México se prepara para finalizar las rondas de negociación del Tratado entre México, Estados Unidos y Canadá (T-MEC) con acuerdos definidos antes de concluir septiembre u octubre, centrándose en temas clave como la industria automotriz, el acero, el aluminio y la gestión de aranceles. Luis Rosendo Gutiérrez, subsecretario de Comercio Exterior de la Secretaría de Economía, adelantó que la cuarta ronda de diálogo será decisiva para reafirmar la posición competitiva de México frente a sus principales competidores internacionales como Japón, Corea, China y Alemania.
En entrevista destacó la importancia de mantener la ventaja relativa que el país posee en este nuevo contexto global, ya que la competencia se intensifica en varios sectores estratégicos. Asimismo, subrayó que la administración liderada por la presidenta Claudia Sheinbaum busca conservar los beneficios arancelarios preferenciales para proteger las exportaciones mexicanas, especialmente frente a los nuevos gravámenes del 10% y 12.5% que el gobierno de Estados Unidos impuso recientemente a varios socios comerciales.
Gracias al acuerdo vigente del T-MEC, el 85% de las exportaciones mexicanas hacia Estados Unidos permanecen libres de aranceles, una ventaja competitiva significativa que se espera preservar con la conclusión exitosa de las negociaciones. “Estamos concentrados en mantener el 85% de nuestras exportaciones con arancel cero y lograr mejores tratos preferenciales para las principales industrias, que son la automotriz y el acero”, afirmó Gutiérrez.

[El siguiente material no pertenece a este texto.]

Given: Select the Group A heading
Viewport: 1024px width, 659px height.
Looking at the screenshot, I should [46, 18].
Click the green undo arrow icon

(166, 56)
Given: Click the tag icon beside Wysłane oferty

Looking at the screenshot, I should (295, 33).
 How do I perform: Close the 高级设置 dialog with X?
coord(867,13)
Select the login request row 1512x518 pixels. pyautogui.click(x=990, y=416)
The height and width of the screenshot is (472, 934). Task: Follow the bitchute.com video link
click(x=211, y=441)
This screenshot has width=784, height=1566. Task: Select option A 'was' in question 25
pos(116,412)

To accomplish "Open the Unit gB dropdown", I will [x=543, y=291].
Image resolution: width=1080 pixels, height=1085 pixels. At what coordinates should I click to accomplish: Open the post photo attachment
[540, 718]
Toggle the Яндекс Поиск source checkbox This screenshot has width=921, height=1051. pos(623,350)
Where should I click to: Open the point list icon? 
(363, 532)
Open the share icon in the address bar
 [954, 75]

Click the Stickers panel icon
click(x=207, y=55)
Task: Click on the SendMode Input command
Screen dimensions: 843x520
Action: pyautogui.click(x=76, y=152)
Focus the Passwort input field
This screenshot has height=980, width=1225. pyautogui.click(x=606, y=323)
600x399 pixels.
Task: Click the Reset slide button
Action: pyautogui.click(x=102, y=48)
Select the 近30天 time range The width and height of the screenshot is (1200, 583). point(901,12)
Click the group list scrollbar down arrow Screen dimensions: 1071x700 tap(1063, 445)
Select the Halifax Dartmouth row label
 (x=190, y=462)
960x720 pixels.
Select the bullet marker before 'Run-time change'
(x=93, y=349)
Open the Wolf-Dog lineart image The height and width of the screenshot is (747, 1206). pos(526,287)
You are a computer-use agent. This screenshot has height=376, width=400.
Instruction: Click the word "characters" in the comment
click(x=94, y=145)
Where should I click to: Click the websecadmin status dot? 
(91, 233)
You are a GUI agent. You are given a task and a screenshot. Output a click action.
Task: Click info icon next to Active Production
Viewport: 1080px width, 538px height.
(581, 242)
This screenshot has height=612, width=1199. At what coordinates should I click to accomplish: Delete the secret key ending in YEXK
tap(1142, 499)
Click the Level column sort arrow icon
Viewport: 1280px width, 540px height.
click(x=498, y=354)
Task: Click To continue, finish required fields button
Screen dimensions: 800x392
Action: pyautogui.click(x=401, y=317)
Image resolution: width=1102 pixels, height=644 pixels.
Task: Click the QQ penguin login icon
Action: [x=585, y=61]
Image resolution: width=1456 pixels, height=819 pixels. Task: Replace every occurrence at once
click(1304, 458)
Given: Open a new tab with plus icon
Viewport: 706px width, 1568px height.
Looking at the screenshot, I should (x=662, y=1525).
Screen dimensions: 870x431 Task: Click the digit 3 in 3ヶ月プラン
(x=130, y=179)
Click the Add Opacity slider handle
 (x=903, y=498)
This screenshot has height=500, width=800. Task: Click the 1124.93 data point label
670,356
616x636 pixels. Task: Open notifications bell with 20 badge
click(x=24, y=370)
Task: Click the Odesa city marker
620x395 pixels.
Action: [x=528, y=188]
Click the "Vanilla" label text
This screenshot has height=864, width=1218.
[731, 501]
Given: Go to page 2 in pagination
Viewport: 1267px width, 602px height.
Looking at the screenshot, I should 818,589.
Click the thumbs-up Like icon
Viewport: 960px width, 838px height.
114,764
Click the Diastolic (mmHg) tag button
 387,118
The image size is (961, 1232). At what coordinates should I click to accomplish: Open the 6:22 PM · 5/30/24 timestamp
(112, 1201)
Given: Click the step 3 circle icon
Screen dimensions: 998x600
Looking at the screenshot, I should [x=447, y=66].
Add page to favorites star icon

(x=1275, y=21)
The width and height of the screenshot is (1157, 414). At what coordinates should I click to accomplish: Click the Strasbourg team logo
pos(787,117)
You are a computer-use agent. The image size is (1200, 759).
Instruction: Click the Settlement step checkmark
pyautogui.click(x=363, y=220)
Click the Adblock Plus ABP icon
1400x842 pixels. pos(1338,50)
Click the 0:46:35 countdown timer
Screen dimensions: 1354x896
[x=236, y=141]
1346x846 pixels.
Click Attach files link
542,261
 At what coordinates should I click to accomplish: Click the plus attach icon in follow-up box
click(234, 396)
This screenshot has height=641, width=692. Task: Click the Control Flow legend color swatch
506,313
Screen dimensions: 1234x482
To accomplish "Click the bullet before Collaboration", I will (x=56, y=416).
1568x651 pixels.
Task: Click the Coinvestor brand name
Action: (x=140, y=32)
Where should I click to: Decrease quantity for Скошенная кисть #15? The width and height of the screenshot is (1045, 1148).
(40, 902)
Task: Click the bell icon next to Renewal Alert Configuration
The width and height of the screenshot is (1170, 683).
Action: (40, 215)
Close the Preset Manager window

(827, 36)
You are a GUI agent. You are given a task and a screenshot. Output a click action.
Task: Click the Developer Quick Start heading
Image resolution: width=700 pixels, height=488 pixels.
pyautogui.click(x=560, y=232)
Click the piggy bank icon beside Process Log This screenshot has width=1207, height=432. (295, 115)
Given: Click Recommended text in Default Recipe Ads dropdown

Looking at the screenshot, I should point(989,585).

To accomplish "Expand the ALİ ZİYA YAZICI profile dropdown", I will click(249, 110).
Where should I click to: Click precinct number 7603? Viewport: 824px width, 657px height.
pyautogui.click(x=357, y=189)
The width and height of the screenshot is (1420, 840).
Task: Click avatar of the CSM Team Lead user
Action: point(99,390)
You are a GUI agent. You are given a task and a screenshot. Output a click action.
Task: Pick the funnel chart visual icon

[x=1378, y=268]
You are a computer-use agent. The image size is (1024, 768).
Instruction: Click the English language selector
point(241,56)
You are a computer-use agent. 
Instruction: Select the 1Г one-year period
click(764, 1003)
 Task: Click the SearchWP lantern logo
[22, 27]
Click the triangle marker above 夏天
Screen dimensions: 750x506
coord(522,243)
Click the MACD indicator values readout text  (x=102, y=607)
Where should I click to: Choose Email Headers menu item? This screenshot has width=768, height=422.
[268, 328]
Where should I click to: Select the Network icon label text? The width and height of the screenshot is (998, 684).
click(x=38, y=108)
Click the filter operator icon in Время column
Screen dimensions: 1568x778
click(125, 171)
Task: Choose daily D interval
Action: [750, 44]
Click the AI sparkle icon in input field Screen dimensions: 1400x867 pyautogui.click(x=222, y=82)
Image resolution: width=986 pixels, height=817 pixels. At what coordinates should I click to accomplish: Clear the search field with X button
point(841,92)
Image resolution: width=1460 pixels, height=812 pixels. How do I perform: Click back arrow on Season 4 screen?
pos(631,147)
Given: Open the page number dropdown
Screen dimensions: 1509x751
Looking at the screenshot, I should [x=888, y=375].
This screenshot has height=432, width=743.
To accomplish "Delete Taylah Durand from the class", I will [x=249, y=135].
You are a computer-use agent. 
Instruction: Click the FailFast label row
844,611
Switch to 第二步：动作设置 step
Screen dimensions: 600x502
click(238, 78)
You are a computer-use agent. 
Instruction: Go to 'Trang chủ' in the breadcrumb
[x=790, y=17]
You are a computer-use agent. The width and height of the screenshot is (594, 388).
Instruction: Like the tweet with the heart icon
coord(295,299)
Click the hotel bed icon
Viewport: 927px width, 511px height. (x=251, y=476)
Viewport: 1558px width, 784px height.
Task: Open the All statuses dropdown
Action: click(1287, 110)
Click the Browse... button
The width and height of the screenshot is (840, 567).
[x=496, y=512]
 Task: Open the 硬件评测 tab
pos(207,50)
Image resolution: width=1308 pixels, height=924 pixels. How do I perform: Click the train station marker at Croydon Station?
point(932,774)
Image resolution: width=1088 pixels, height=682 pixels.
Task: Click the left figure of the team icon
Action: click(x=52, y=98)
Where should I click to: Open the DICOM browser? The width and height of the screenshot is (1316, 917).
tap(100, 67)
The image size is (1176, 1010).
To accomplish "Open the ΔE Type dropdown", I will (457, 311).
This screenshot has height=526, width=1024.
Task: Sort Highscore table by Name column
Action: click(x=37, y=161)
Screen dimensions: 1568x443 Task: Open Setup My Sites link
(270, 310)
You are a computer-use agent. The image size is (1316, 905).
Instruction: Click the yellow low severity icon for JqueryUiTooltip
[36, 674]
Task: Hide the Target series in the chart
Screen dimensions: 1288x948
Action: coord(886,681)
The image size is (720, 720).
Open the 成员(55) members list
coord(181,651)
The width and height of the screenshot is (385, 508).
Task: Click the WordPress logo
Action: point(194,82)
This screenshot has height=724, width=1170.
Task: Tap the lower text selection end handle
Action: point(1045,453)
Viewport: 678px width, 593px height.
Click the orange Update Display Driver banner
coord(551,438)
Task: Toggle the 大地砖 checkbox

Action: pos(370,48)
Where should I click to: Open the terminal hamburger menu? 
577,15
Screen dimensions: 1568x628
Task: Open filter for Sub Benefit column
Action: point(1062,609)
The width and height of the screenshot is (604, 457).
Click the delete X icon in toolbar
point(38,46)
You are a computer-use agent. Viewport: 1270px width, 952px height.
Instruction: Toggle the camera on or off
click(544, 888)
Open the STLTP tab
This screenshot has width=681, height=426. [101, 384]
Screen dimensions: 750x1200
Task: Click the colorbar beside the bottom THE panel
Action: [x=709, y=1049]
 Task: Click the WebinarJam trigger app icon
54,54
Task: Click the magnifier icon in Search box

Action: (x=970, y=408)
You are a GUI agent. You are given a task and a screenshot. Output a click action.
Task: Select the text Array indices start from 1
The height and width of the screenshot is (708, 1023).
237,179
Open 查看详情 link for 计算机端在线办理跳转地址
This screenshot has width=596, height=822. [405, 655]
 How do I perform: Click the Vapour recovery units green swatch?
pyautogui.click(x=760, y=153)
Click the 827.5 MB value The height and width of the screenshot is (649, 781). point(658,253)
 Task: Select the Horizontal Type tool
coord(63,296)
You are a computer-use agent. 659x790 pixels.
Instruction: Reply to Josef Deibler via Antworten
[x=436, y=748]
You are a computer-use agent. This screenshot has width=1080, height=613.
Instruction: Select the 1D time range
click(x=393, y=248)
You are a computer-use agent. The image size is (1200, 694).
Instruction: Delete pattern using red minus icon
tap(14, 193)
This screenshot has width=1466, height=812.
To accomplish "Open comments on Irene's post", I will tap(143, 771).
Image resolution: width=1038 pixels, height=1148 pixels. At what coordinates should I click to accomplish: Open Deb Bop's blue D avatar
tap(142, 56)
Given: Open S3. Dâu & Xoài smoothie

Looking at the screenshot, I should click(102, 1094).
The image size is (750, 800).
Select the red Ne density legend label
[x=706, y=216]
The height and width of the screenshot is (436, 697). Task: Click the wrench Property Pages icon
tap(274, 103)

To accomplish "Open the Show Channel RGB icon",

De manera paralela, se discuten medidas para proteger al mercado nacional de tarifas adicionales relacionadas con la sobreproducción, ante posibles anuncios de nuevos aranceles por parte de Estados Unidos en los próximos meses. Las cifras oficiales reflejan un incremento del 25% interanual en las exportaciones mexicanas durante el primer semestre de 2026 y un superávit comercial en niveles no registrados en 35 años, alcanzando los 10,000 millones de dólares, resultado atribuido en buena parte a la ventaja arancelaria que favorece la competitividad de los productos mexicanos en Estados Unidos.